_MATERIAL SUPPLIED_:
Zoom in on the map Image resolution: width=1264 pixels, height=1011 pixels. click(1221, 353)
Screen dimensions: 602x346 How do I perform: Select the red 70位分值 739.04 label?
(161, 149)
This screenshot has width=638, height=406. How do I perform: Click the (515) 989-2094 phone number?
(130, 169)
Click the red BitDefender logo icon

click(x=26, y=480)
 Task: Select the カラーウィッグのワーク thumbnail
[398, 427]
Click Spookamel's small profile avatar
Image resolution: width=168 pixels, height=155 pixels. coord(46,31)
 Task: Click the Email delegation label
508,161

_REQUIRED WORK_: Copy the records exactly.

_PROBLEM SOLUTION_:
Zoom in on the map Image resolution: width=1264 pixels, height=1011 pixels. click(1221, 353)
Screen dimensions: 602x346 How do I perform: Select the red 70位分值 739.04 label?
(161, 149)
This screenshot has width=638, height=406. How do I perform: Click the (515) 989-2094 phone number?
(130, 169)
Click the red BitDefender logo icon

click(x=26, y=480)
 Task: Select the カラーウィッグのワーク thumbnail
[398, 427]
Click Spookamel's small profile avatar
Image resolution: width=168 pixels, height=155 pixels. coord(46,31)
 Task: Click the Email delegation label
508,161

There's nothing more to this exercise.